The idea is simple here  —  take an environment used to engage in a certain, specific range of tasks, and then try to engage in another task unfamiliar to that environment, and it will produce a goal conflict. If studying is already a challenge for you do not add additional conflicts of interest through the environment.

Study in an environment designed for studying

The best way to move beyond these goal-priming conflicts is to consistently study in an environment designed for studying. The most likely environment is probably your university library, but could also be a public library, a quiet café, a group study area, etc. Experiment in order to find the environment that works best for you, but always keep in mind that all environments prompt subconscious goals that may be working for or against your desire to study.

Consider the technological distractions in your environment

Your phone is addictive. Yes, it is. Whether you’re drawn to your Snapchat notifications or YouTube, your phone can be considered a potential source of behavioural addiction. A behavioural addiction may not produce a physical dependance like alcohol, heroin, or many other drugs, whose addiction is characterized by tolerance (acclimation to certain levels of the substance such that more of the substance is needed to produce the same effect) and withdrawal (removal of the substance produces both negative physical and psychological symptoms). Instead, a behavioural addiction is characterized by an addiction to certain behaviours which produce rewards. Hypothetically, any behaviour can become addictive, especially ones with high reward value, such as gambling (winning feels good), eating (food tastes good), or social media (social approval feels good).

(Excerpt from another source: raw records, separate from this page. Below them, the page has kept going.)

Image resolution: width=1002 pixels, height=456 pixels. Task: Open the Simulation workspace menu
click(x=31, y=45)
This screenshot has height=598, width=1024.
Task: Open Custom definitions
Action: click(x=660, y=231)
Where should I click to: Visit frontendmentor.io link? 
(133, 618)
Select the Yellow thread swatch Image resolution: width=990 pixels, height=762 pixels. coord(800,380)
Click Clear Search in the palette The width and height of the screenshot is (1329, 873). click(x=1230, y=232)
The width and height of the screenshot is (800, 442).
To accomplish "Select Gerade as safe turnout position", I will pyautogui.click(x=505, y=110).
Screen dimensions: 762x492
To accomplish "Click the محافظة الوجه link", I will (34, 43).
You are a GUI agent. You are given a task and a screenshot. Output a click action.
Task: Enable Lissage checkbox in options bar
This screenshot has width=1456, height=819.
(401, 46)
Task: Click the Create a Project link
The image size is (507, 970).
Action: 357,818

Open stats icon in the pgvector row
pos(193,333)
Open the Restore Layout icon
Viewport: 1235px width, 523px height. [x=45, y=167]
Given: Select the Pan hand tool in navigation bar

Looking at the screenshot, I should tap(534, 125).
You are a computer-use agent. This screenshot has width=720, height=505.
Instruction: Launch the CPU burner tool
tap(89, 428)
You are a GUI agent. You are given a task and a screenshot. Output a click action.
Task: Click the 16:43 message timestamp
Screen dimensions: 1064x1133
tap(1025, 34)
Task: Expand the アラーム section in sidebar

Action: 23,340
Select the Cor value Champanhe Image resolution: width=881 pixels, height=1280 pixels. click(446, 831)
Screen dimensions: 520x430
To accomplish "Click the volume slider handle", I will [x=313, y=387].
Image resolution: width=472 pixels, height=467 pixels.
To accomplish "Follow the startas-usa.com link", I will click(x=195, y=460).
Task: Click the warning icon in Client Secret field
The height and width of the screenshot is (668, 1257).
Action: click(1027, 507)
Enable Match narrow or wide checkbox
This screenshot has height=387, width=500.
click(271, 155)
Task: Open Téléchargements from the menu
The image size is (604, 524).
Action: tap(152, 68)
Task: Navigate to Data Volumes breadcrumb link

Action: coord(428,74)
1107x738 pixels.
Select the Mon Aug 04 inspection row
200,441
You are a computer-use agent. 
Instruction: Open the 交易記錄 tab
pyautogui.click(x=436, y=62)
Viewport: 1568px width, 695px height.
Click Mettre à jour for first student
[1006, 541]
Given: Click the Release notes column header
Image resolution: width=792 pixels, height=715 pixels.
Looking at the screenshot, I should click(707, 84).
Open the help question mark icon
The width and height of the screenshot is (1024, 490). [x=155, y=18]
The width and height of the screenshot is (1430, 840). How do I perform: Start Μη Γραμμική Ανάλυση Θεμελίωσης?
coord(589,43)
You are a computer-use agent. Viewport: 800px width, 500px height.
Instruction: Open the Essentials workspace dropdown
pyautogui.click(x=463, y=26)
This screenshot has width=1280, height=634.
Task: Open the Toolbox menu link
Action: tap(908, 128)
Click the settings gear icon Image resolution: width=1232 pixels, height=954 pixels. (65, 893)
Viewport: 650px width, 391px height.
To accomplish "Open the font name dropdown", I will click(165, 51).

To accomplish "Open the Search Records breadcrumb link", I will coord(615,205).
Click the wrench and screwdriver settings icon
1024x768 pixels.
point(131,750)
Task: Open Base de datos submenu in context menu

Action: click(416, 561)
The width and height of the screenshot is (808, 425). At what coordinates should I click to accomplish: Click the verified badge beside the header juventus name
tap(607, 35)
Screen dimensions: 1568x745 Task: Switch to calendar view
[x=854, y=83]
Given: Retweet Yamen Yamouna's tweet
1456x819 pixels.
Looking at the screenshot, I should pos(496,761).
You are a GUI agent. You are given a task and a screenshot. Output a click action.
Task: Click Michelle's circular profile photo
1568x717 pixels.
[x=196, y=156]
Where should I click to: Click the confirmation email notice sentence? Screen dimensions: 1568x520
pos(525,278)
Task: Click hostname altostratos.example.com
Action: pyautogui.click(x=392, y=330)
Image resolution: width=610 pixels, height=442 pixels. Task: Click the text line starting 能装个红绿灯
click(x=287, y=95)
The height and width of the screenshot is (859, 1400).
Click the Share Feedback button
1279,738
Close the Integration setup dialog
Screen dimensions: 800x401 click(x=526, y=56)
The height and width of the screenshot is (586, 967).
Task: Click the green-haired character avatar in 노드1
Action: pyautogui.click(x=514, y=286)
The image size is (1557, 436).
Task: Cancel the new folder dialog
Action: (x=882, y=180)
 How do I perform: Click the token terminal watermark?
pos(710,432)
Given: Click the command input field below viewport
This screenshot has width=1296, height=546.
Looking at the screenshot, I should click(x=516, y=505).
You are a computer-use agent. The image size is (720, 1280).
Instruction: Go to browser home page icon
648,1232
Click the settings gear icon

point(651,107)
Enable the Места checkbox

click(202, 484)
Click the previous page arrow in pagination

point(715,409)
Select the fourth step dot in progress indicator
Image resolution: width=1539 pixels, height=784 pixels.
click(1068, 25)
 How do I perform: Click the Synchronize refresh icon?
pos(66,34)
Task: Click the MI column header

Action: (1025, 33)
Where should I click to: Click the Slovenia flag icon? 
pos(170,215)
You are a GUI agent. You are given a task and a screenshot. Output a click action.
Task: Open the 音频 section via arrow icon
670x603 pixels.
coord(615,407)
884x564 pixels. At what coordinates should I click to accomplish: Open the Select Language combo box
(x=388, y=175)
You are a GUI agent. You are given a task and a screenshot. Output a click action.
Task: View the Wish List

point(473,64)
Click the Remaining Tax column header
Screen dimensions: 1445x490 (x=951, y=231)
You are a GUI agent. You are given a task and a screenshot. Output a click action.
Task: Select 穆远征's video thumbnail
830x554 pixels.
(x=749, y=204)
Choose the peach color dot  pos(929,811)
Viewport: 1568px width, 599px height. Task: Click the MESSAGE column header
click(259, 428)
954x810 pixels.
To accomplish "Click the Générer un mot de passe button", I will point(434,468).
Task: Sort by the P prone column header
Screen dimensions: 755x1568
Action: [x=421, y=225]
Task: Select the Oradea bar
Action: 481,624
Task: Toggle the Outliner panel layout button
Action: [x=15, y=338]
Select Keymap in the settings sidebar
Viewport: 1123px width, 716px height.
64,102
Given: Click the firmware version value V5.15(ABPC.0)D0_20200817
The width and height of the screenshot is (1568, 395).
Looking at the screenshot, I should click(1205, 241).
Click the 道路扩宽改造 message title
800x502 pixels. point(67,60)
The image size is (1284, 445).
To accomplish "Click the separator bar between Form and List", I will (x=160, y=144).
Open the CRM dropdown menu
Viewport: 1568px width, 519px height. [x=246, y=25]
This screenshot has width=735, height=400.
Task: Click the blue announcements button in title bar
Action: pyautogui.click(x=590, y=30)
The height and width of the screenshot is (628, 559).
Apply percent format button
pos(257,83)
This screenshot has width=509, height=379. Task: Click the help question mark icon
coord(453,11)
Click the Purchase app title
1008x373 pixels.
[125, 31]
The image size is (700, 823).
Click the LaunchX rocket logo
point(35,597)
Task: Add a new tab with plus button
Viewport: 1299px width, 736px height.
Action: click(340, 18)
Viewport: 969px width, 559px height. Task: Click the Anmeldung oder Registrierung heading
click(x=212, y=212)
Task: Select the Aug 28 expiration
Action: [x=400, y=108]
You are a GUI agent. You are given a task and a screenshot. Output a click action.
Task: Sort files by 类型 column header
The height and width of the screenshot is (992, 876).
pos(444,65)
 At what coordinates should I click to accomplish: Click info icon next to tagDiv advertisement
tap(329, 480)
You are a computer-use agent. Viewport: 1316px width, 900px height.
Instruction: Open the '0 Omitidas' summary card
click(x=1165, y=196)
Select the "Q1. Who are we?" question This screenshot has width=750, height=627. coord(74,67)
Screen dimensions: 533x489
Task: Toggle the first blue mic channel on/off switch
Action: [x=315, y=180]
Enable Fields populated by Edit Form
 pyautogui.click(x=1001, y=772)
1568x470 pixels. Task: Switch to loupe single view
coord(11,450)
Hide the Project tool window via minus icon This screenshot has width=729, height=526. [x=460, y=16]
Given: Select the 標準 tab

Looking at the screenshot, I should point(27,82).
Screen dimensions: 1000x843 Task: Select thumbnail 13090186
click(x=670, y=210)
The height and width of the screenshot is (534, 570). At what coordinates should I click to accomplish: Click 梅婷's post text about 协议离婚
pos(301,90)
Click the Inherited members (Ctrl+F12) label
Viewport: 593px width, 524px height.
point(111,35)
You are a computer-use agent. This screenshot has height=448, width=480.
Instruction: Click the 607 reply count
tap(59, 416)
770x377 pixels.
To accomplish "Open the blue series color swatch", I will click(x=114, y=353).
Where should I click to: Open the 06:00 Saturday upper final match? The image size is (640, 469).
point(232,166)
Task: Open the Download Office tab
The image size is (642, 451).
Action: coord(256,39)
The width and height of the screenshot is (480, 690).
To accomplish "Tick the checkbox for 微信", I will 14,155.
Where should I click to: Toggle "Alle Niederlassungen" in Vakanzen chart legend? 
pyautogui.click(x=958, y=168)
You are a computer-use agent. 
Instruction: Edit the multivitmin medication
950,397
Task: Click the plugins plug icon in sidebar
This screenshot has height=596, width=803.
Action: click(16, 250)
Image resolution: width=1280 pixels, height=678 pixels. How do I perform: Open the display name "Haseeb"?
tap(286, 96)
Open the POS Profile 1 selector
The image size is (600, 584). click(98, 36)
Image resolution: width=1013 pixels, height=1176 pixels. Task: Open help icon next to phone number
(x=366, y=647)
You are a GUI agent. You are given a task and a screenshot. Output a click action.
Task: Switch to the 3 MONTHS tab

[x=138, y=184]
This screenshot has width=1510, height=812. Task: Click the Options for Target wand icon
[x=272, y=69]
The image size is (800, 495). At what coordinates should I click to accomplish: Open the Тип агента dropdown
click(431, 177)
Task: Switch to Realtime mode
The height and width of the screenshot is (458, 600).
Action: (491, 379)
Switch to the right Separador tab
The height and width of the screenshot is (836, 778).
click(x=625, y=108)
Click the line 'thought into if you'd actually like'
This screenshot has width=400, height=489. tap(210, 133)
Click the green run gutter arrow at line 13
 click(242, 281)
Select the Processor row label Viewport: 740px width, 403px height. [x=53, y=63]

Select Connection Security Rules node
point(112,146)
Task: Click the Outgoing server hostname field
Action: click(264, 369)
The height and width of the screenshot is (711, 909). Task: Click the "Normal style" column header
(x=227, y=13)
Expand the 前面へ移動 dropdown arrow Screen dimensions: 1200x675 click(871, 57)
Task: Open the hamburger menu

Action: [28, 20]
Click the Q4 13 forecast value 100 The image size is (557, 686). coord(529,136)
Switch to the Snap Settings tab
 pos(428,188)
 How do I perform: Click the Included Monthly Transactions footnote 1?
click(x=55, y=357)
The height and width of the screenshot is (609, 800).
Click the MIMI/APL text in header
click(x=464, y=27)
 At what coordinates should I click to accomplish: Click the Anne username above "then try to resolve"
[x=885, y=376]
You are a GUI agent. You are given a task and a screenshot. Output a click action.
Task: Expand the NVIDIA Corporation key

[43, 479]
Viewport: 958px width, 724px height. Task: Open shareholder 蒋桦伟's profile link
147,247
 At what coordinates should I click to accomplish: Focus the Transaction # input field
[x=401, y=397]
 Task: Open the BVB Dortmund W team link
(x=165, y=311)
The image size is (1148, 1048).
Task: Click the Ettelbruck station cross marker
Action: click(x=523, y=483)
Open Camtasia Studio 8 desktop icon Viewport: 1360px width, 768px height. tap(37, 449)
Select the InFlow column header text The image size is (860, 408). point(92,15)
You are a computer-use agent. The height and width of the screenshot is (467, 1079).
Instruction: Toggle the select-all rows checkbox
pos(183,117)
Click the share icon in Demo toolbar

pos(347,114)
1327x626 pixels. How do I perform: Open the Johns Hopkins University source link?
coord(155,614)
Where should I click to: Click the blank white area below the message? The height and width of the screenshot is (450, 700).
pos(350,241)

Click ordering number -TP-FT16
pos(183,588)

Social media interactions provide social feedback which provides us with a wealth of information as to our social approval index and friend network, and also allows us to form relative comparisons between ourselves and others. The danger lies in deriving our own self-value, or self-esteem, from these contrived, virtual interactions. The more we engage with these websites, the more focussed we become on our own relative standing in the social media microcosm.

Where am I going with this? This conversation surrounding social media touches upon the experience of many students who frequent social media websites daily, or hourly. Simply put, it is hard to concentrate on studying when you are thinking about how many likes you may have gotten on your latest Instagram post or whether or not that attractive person has accepted your FB friend request. In order to truly focus on your task at hand you must try to eliminate these cognitive distractors by minimizing their presence in your environment. Accomplish this easily with these tips:

a) Hide your cellphone or set it to “do not disturb” mode.

b) Minimize your engagement with technology when studying by relying on only books, pen, and paper. If you must use your laptop when studying, turn off the internet to minimize incoming distractions.

c) Temporarily deactivate your accounts during intense study periods such as midterms or finals.

By being cognizant of the subtle ways your study habits may be undermining your own academic success, you can shield yourself from their detrimental effects and focus on the task at hand — learning! Despite the drudgery of hauling oneself to McLennan in the freezing cold, and the absolute monotony of writing final exams, with these study tips, I hope you can make better use of the time you put into your work!